I recently completed an 18-week Health and Wellness Coaching course through WellCoaches. I spent 90 minutes a week on a teleclass with individuals from all over the country. It was an amazing experience. I didn’t realize that by taking the course I would also be learning more about myself than I ever have and would be forced to dig deep into my own health and wellness.
I’ve always been interested in this topic and have a Masters in Public Health in Health Promotion and Behavioral Sciences, so I went into this thinking it would be a breeze…maybe I was a little over confident. While I did pick it up quickly, I realized that health and wellness coaching is an entirely unique skill set. I believe the skills I learned and insights I had throughout the course are transferrable to other aspects of my life, so I wanted to share what I learned with you all!
Listening, really listening is really hard
Sometimes my husband will be telling me a story and throw in a curveball like, “The Pope pooped his pants” just to see if I’m listening. Most of the time, I will nod my head and make some sort of “yeah I’m listening” noise, although I’m really thinking about what food is in the fridge that needs to be used soon. He gets me every time. I should have realized that I was a poor listener in those situations, but I never truly realized how terrible I was at listening until I spent 90 minutes learning about the different levels of listening. Let’s be real, I probably only really listened to about half of the lesson. There are three different levels and it’s safe to say that I still haven’t graduated from the first level aka I’m easily distracted.

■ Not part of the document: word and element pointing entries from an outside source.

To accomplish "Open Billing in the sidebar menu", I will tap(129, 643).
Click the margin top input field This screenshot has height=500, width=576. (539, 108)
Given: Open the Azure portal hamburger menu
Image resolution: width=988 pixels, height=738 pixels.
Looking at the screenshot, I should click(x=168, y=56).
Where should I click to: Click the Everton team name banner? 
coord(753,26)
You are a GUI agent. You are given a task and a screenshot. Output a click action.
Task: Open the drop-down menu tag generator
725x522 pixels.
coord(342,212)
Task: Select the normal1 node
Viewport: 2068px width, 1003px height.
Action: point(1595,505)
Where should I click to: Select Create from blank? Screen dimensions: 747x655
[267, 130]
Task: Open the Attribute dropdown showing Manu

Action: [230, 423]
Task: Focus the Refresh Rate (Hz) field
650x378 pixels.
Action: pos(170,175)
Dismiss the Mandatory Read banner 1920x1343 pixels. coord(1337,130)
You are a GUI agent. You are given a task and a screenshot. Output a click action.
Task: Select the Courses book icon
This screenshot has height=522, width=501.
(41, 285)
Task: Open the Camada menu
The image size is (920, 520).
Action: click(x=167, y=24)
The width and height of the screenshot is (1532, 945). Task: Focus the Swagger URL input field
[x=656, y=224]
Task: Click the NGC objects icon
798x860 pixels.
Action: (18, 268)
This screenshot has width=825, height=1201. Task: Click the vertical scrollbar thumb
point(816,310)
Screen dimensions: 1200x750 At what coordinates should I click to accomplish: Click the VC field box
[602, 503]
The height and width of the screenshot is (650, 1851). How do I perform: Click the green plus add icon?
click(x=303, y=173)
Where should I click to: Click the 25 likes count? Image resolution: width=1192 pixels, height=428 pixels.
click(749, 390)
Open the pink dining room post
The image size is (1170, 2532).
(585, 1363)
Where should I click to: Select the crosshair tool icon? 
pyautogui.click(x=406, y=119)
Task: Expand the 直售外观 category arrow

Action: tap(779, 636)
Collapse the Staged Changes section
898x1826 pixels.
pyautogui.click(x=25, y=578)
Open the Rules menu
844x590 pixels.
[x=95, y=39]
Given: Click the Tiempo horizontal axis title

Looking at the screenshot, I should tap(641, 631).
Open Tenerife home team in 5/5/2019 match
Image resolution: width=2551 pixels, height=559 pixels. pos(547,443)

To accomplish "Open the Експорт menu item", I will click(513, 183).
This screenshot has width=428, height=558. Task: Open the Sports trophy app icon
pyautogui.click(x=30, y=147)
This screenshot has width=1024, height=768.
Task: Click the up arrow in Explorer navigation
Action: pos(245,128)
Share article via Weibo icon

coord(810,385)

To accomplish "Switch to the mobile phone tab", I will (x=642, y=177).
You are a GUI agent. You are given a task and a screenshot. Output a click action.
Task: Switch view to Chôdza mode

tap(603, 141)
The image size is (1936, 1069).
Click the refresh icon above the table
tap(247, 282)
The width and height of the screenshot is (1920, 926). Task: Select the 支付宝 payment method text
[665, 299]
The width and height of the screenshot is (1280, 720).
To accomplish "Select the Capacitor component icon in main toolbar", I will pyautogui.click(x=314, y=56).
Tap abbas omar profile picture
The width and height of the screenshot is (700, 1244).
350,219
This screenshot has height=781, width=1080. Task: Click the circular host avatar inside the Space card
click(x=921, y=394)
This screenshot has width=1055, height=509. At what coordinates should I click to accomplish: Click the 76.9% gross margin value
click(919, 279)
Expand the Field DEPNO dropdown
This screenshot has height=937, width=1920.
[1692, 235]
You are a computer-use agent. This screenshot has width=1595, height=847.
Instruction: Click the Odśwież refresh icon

My take away from the lesson was that “Level 1 Listening” means you are not giving that person your full attention and you are more focused on yourself than them. Have you ever heard someone say something then either in your head or verbally related it to something about you or an experience you have had? Until taking this course, I had no idea how frequently I did (probably still do) this. It’s so easy to get sidetracked and relate their experience your own instead of deeply listening to what they are saying. A good listener would not relate it back to themselves. They would reflect what the other person said back to them. There a variety of reflection techniques, but the jest of it is that you are letting the other person know that you hear them and are clarifying how you interpreted what they said.
I’ve been really focusing on becoming a better listener and let me tell you, it’s hard! I deeply admire individuals that are good listeners and value my conversations with them. Having a conversation with someone that is truly listening to you and reflecting what you are saying is an incredible experience and doesn’t happen enough, in my opinion. There are so many distractions these days, from phones to overbooked schedules, so I challenge you to join me in putting that aside and becoming a better listener.
Focus on the positive: Your strengths and learning experiences
I’ve always considered myself a positive person, maybe even overly positive and annoying to some people in certain situations. However, the concept of strengths-based coaching was entirely new to me. Wellcoaches teaches you how to leverage clients’ strengths and best experiences to help them develop confidence and self-efficacy to change their behaviors. For example, let’s say an individual wants to quit smoking and they have done so in the past, but are smoking again now. The coach would say, “What allowed you to be in successful in the past?” not “Why did you start smoking again?” Another question could be, “What was your best experience with quitting smoking in the past?” Essentially, you are helping the client realize that they have the strength within themselves to lead healthier lives.
I’ve also begun to view goals as learning experiences. Every session with a client you do weekly goal reviews and are supposed to ask questions like, “What was your best experience with this goal?” or “What did you learn from pursuing this goal?” It’s easy to get down on yourself for not accomplishing a goal, but viewing it as a learning experience takes away the failure aspect. Since we, as humans, tend to have a negativity bias, it’s crucial to change clients’ mindsets about goals. Let’s say someone wanted to run three times for 30 minutes, but only actually ran once for 10 minutes. They might enter the coaching session feeling pretty bummed about the goal, but coaches can help shift their mindset so they leave feeling motivated and excited for the next week ahead. Maybe they didn’t meet their goal, because they realized they actually just hate running. Rather than continuing with that goal then, they can switch it to something they enjoy and look forward to trying again instead of quitting.
You don’t have to have a wellness coach to practice this strategy in your own life. Although if you’d like one, you know who to reach out to 😉 You can have these conversations with yourself in your own head. If something you were hoping to do didn’t go as planned, look at is a learning experience instead of saying hurtful and shaming things to yourself. Focus on what went well. Ask yourself what was the best experience with the goal, not “why can’t I ever do anything right”. Be your advocate and friend. Support yourself and remind yourself that you’re awesome and capable of amazing things. Because, YOU are.